The Different Cats in This Collection
Cats are one of the most consistently painted subjects in art, and they translate to a numbered canvas particularly well. Their bodies hold pose naturally — sitting, curled, lying down — and their silhouettes are clean enough that the numbered sections follow the shape of the cat rather than fighting against it. This collection sits inside the broader Pet Paint by Numbers Kits range but focuses entirely on feline subjects.
The single-cat designs split into a few clear groups. Kittens are bright and playful, often caught mid-leap or mid-stretch. Tabby cats bring rhythm into the painting — the stripes and swirls of their coats become a natural pattern as you complete the numbered sections. Black cats are the visually starkest: fewer colors overall, but the contrast against the background and the detail in the eyes carry the piece. Long-haired cats — fluffy Persians, Maine Coon-type cats, and their softer cousins — offer the broadest range of fur color zones, more time but a richer finished texture.
Beyond the single-subject portraits, the collection includes cats in setting. A cat sitting among wildflowers, peering out from a window, walking through a small garden, surrounded by a frame of flowers and leaves. These floral and garden scenes shift the painting from portrait to atmosphere — the cat is still the focal point, but the painting carries a mood beyond the animal itself. They tend to suit people who think of cats as part of a place, not just as a portrait subject.
If the cat you most want to paint is your own, the painting needs to come from a photo rather than from a pre-designed kit. The Custom Paint by Numbers Kit product page turns an uploaded photo into a numbered canvas in the same general style as the pre-made cat kits.
Painting a Cat — Eyes, Fur, and Whiskers
Painting a cat well comes down to three areas. The rest of the canvas — body, background, surroundings — is usually made of larger color zones that paint quickly. Eyes, fur, and whiskers are where the painting either feels alive or feels off.

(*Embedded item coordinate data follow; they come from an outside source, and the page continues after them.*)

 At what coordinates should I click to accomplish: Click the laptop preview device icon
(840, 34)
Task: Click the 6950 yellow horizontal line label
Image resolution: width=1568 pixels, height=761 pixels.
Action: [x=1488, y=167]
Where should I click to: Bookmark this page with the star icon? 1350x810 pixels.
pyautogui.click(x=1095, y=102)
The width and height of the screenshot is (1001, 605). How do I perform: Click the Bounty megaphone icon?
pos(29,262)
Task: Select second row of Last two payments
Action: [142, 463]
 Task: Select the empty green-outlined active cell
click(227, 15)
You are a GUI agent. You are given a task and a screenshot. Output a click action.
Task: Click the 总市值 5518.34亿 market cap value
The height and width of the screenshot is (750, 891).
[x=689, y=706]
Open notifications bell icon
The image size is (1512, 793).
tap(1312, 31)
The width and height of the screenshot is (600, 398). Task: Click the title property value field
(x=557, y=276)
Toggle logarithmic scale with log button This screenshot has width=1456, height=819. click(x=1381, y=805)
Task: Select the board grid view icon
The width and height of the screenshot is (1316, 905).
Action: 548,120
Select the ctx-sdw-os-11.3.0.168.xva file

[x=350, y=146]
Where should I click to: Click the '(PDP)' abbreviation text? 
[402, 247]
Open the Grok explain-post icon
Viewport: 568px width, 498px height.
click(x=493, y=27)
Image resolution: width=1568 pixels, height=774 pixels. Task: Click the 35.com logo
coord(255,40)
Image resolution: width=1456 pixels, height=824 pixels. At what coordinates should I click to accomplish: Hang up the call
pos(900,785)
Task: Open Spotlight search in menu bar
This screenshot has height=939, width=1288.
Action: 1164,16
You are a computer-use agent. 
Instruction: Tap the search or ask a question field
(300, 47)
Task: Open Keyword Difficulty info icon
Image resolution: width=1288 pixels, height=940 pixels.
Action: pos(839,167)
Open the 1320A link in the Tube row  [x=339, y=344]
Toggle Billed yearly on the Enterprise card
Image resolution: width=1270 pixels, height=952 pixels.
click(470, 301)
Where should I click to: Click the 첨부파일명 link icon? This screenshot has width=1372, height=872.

Cat eyes are smaller than dog eyes proportionally, and they almost always sit in the center of the cat's face — which means they're also the first thing a viewer's eye lands on. The numbered sections around the eyes are usually the smallest on the canvas, with the most colors packed into the least space. Slow down here. A clean iris, a properly placed catchlight (the small bright spot that shows the eye is reflecting light), and a defined pupil are what give the finished cat its expression. If anything is going to be redone, it'll be the eyes.
Fur paints differently depending on the cat. Tabby coats reward a steady, working-section-by-section approach because the stripes build a rhythm — get into a flow, follow the numbers, and the pattern emerges. Black cat coats look like they should be simple but are deceptively tricky: the body shares closely related dark shades, so the small variations between the numbered sections (slightly cooler, slightly warmer, slightly darker) are what give the cat shape rather than reading as a flat black silhouette. Long-haired cats are the most patience-intensive because the fur is composed of many small color shifts that, together, create the soft volume of the coat.
Whiskers are the last detail and the one most painters underestimate. They're often painted with the finest brush in the kit, in white or near-white, and they go on top of the dry fur paint. Paint them only after everything around them is fully dry. If the whiskers are too thick or off-center, the cat starts to look unnatural — they're a small detail that quietly carries a lot of the realism of the finished piece.